Wie groß ist die Streikmacht der
Lufthansa-Flugbegleiter? Das ist die entscheidende Frage in diesem
Tarifkonflikt zwischen UFO und Europas größter Airline.
Erfahrungswerte, die die Beantwortung dieser Frage erleichtern
könnten, gibt es kaum. Bislang haben sich diese beiden Tarifparteien
lediglich einen Arbeitskampf geliefert und der währte nur kurz: Nach
zwei Warnstreiks kehrten UFO und Lufthansa an den Verhandlungstisch
zurück und einigten sich schließlich auf ein Lohnplus von 4,2 Prozent
– einen Tag, nachdem sich die Mehrheit der Gewerkschaftsmitglieder
für unbefristete Streiks ausgesprochen hatte. Damit gaben sich die
UFO-Flugbegleiter letztlich mit der gleichen Lohnsteigerung
zufrieden, die zuvor schon ihre bei Ver.di organisierten Kollegen
erstritten hatten.

So glimpflich werden die Lufthansa-Kunden dieses Mal wohl nicht
davon kommen. Schließlich geht es jetzt um weit mehr als nur um
Erhöhungen in den Entgelttariftabellen, für die UFO offiziell
streiken darf: Es geht um die Frage, ob sich die Lufthansa in ihrem
europäischen Direktverkehr abseits ihrer großen Drehscheiben
Frankfurt und München in eine de facto Billigfluggesellschaft
verwandelt – ein Wandel, der auch die Flugbegleiter ihrer lieb
gewonnenen Privilegien berauben würde. Seit Jahren fliegt Europas
Branchenprimus auf diesen Strecken Verluste ein. Gelang es der
Lufthansa früher, diese Verluste im Europaverkehr mit hohen Gewinnen
im Interkontinental-Verkehr soweit überzukompensieren, dass es immer
noch für große Luftsprünge reichte, ist dies inzwischen nicht mehr
möglich. Die Konkurrenz auf der Langstrecke wird immer härter, der
Sprit immer teurer, und politisch induzierte Belastungen – wie die
Luftverkehrsabgabe oder der EU-Emissionshandel – werden immer größer.

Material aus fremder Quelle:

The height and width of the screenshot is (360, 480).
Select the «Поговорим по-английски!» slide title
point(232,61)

Deshalb steuert Lufthansa-Chef Christoph Franz jetzt entschlossen
um und scheut dabei weder, den Nimbus der Airline zu beschädigen noch
den Bruch mit den Gewerkschaften. Die Art und Weise, wie er sein
Berliner Billigmodell durchgesetzt hat, führt dies klar vor Augen. Er
ist nicht gewillt, auf diesem Wege halt zu machen, und er hat dabei
die volle Rückendeckung von Lufthansa-Übervater Jürgen Weber.

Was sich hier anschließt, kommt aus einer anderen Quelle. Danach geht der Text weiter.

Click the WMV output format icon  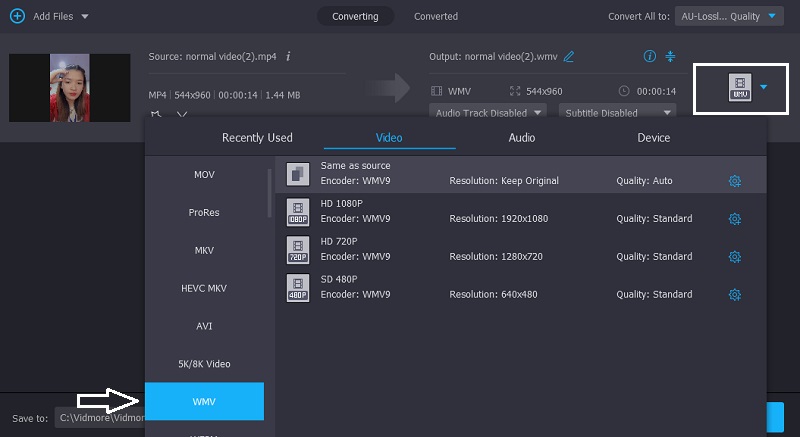click(740, 88)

Werden ihn die Flugbegleiter stoppen können? Ihre Streikmacht
scheint nicht so groß zu sein wie die der Piloten oder der Techniker.
Der Gesetzgeber schreibt zwar je nach Flugzeugtyp und Passagierzahl
eine bestimmte Zahl von Flugbegleitern vor. Doch selbst wenn die
Lufthansa die lange Verhandlungszeit nicht genutzt haben sollte, um
geeigneten Ersatz zu finden – zwei bis drei Monate Ausbildungszeit
sind für die Lizensierung von Flugbegleitern nötig – erscheint es
zweifelhaft, dass UFO das Unternehmen in die Knie zwingen kann.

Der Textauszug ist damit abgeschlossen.